> Exercise goal: Beginning with the line that holds "Expand the User Roles selector", write out each line exactly as it stands until the end of the data, and include no pictures.

[Collected data]
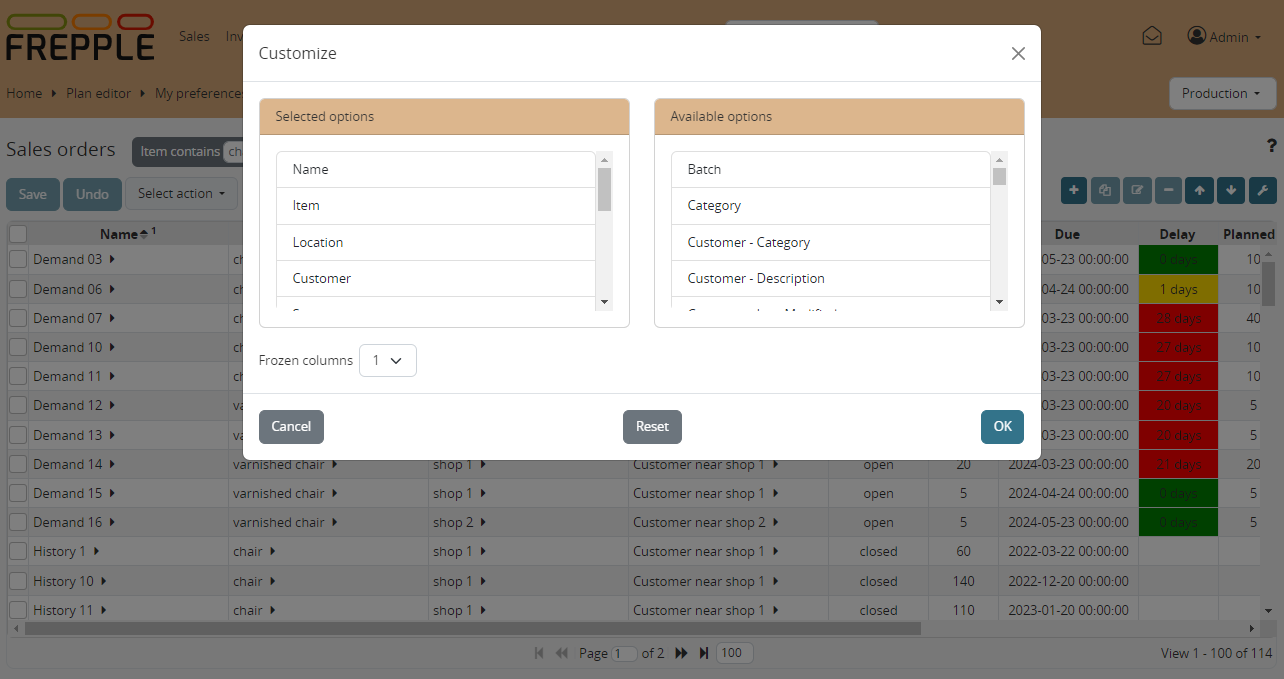Click the import data arrow icon
Screen dimensions: 1284x679
pyautogui.click(x=1199, y=191)
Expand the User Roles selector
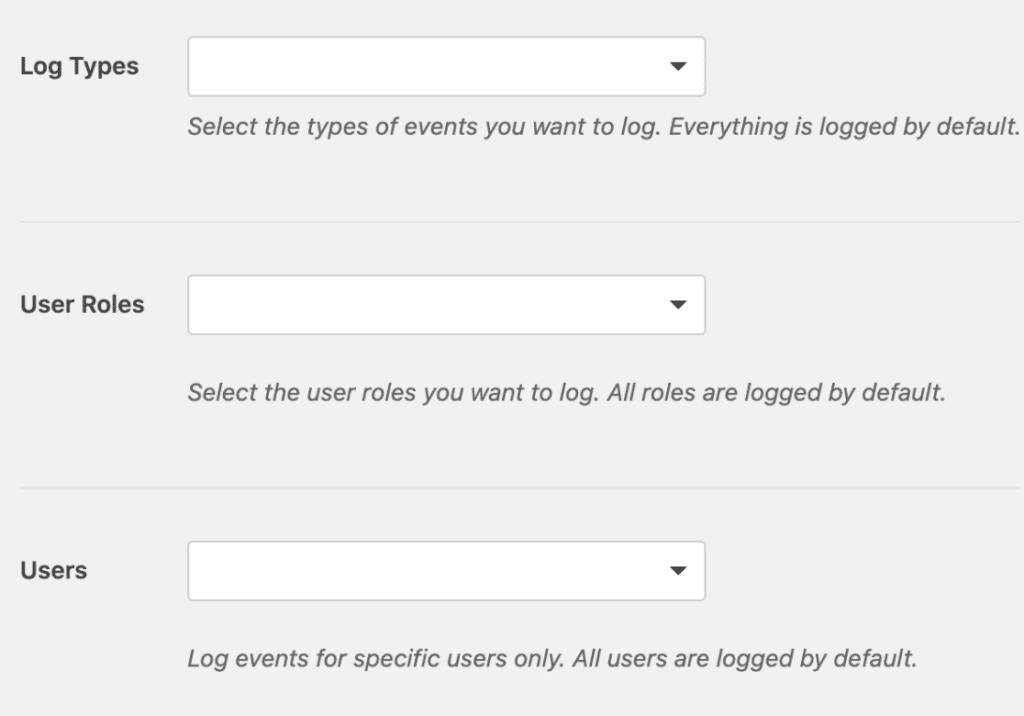Image resolution: width=1024 pixels, height=716 pixels. (x=445, y=305)
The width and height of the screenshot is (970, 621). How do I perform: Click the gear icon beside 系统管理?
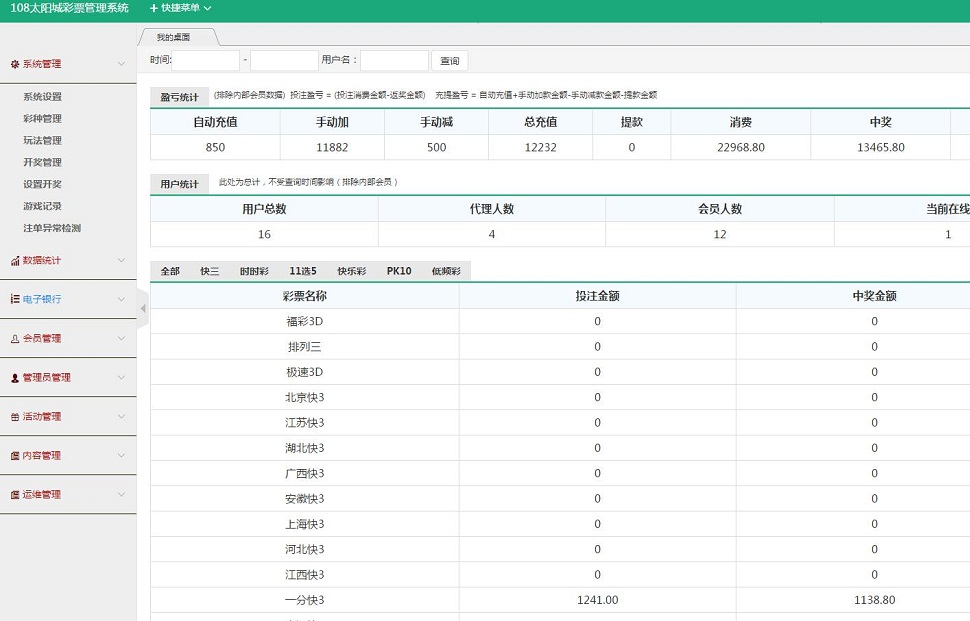point(15,64)
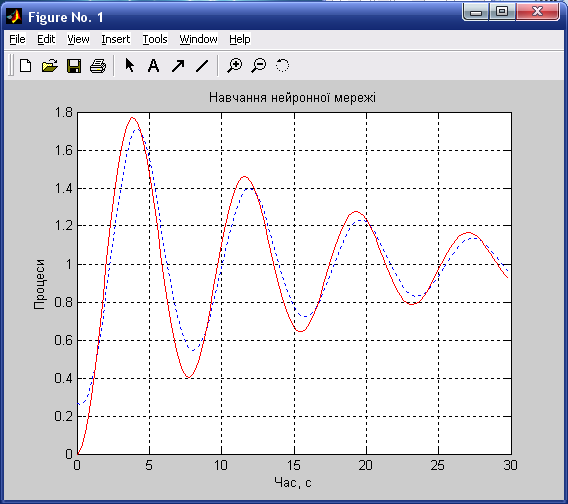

> Response box:
Expand the User Roles selector
Image resolution: width=1024 pixels, height=716 pixels. (x=445, y=305)
The width and height of the screenshot is (970, 621). How do I perform: Click the gear icon beside 系统管理?
point(15,64)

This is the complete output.